━━ TEXT EXCERPT
When Sara received a letter from the Taliban, telling her to report to a nearby police station, the underlying message was clear as day: Turn yourself in, or we’ll hunt you and your family down.
Sara, which is a pseudonym being used due to the sensitivity of ongoing efforts to get her to safety, had worked in government before the Taliban again became the ruling force of Afghanistan. And like many others, she opposed their regime. Now they wanted a word.
The message she received that day was also clear enough to Todd Wood, an Army reserve captain and co-founder of The Lifeline Foundation, a U.S.-based non-profit organization working to get people out of the country.
Wood and his organization, made up primarily of special operations veterans, have spent the last year working to get people out of the country as the Taliban acted swiftly to kidnap, torture, and execute anyone deemed to be a part of the former or current opposition. Lifeline had already been in communication with Sara before she was summoned, and Wood was well aware of the stakes when she received the Taliban’s letter.
“This is typically a capture or kill situation,” he said. “You have to report, if you don’t report you’re going to get pulled in. And it’s not only the person in question — it’s also their entire family. They will be killed. And when I say that I mean that wholeheartedly.”
Within hours of her receiving the letter, Wood and other volunteers with The Lifeline Foundation vetted and verified it to be real with three different sources, they told Task & Purpose. The group of volunteers soon whisked Sara and her family away to a safe house at an undisclosed location. The family left their entire life behind in a matter of moments.
Now, they wait.
One year ago, the Taliban began consolidating power in Kabul while U.S. service members and their allies scrambled to get as many people out of the country as they could before the Aug. 31 deadline. Troops who were infants on the day of Sept. 11, 2001 — some not even born yet — were now responsible for determining who of the desperate civilians at the gates of the Hamid Karzai International Airport (HKIA) could escape the Taliban’s rule.
Sara and her family were some of those in the crowds waiting to be let through the gates. Wood explained that they were in the process of getting the required paperwork to be able to leave the U.S., but when Kabul fell they were still waiting for a “chief of mission” letter, which is a critical component to be able to leave.
━━━━
▸ **PROBLEMS AND TASKS**
A - In the article about the Afghanistan evacuation, what is The Lifeline Foundation made up primarily of?
B - Rewrite the stretch of the article about the Afghanistan evacuation from "Now, they wait." through "the Taliban’s rule.", replacing "Hamid Karzai International Airport" with "Kabul airport".
C - Write the next few paragraphs of the article about the Afghanistan evacuation, picking up after its final sentence.
━━ MATERIAL PROVIDED
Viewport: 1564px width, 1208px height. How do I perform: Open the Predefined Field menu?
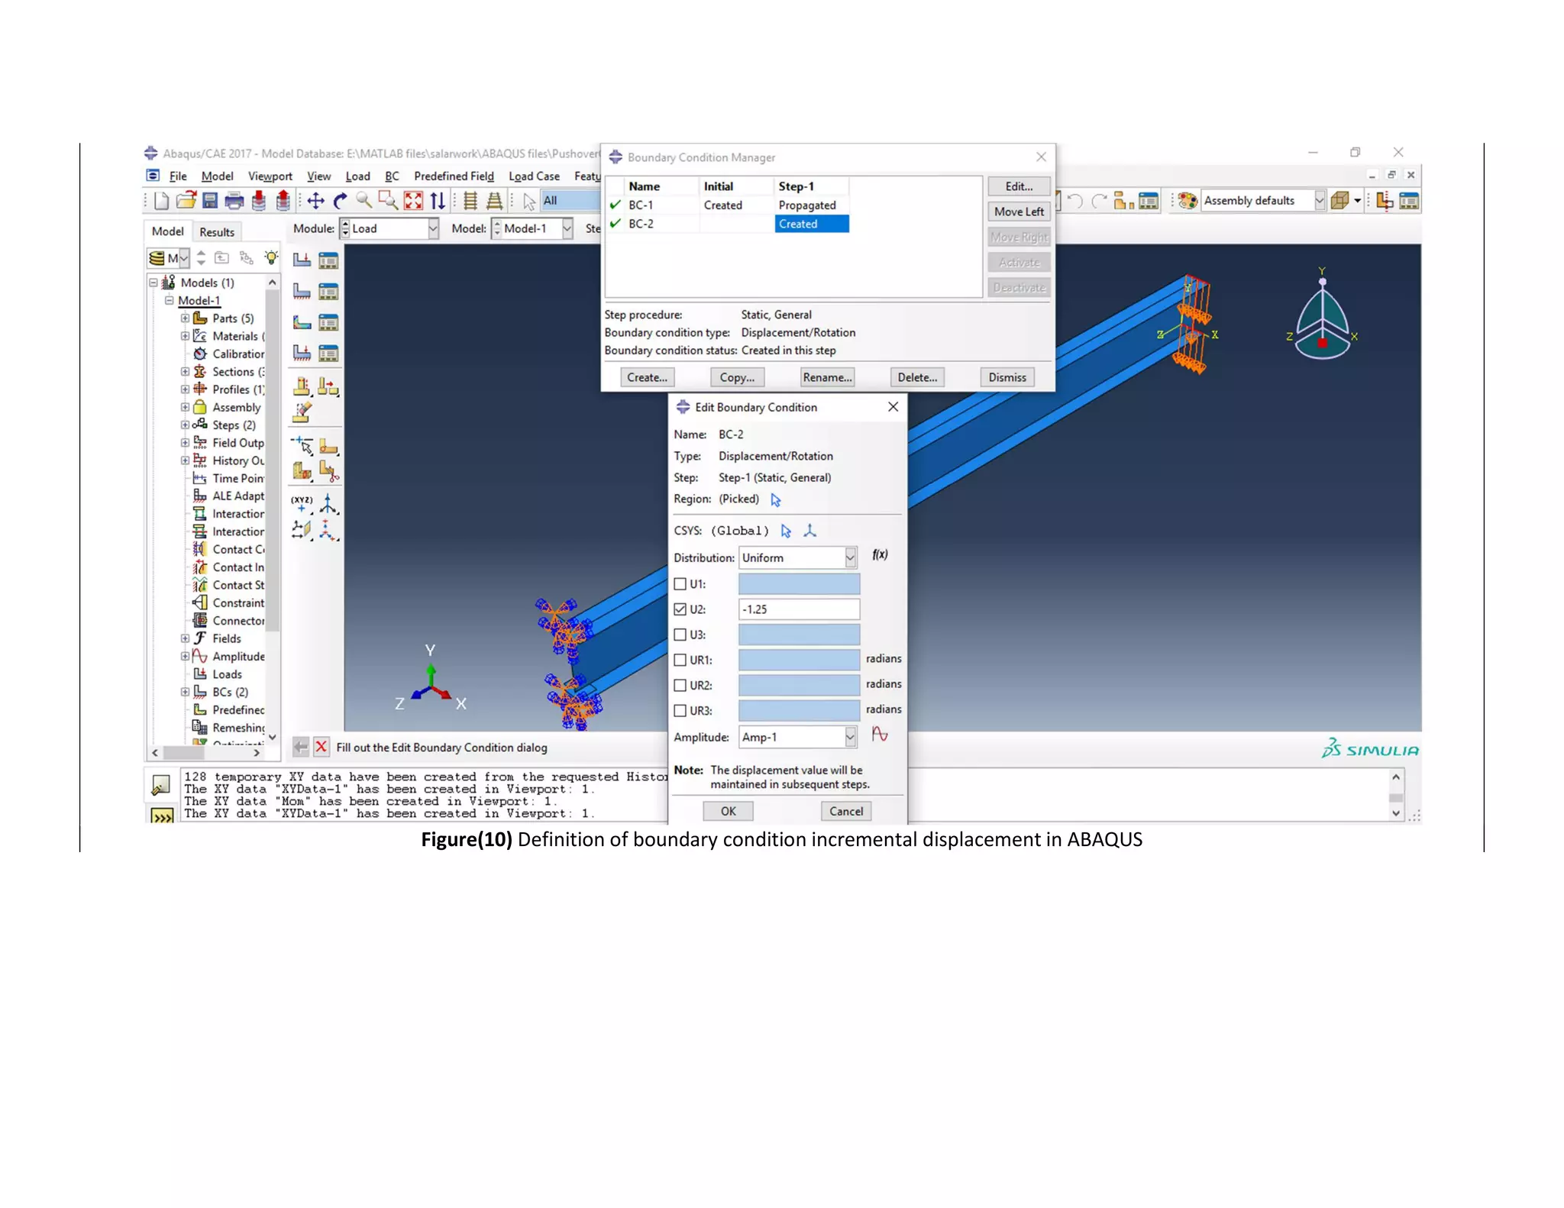454,176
━━━━
▸ **THE REPLIES**
A - Special operations veterans.

B -
Now, they wait.
One year ago, the Taliban began consolidating power in Kabul while U.S. service members and their allies scrambled to get as many people out of the country as they could before the Aug. 31 deadline. Troops who were infants on the day of Sept. 11, 2001 — some not even born yet — were now responsible for determining who of the desperate civilians at the gates of the Kabul airport (HKIA) could escape the Taliban’s rule.

C -
“When they get the chief of mission letter and that stamp, it means the U.S. will take them with open arms. If they don’t have that, they’re not going anywhere,” he said. “So it depends on where you were in the process. [Sara] happened to be not in that process, at least not all the way.”
The evacuation was a mission unlike any other that troops on the ground had encountered during the 20 years in Afghanistan. For some, it was their first deployment ever; for more senior troops, they found themselves in a tense partnership with the same enemy they’d fought in years past. And while the U.S. ultimately rescued 124,000 people during the chaotic withdrawal, thousands more were left behind — including Sara and her family.
A report from the Association of Wartime Allies, a non-profit advocating for individuals with Special Immigrant Visas, estimated that 78,000 Afghans who worked with the U.S. government and applied for special visas were still in the country. Since then, the country has been plunged into poverty and hunger, and despite international pressure, most girls are still not allowed in classrooms. The International Federation of Red Cross and Red Crescent Societies said in June that 3 million children in the country are “at risk of malnutrition.” Dr. Mohammad Nabi Burhan, the Secretary General of the Afghan Red Crescent Society, called it “one of the worst humanitarian crises I have seen in Afghanistan” in more than 30 years.
“It is horrifying to see the extent of hunger and resurgence of poverty that we have fought so hard to eradicate,” Burhan said.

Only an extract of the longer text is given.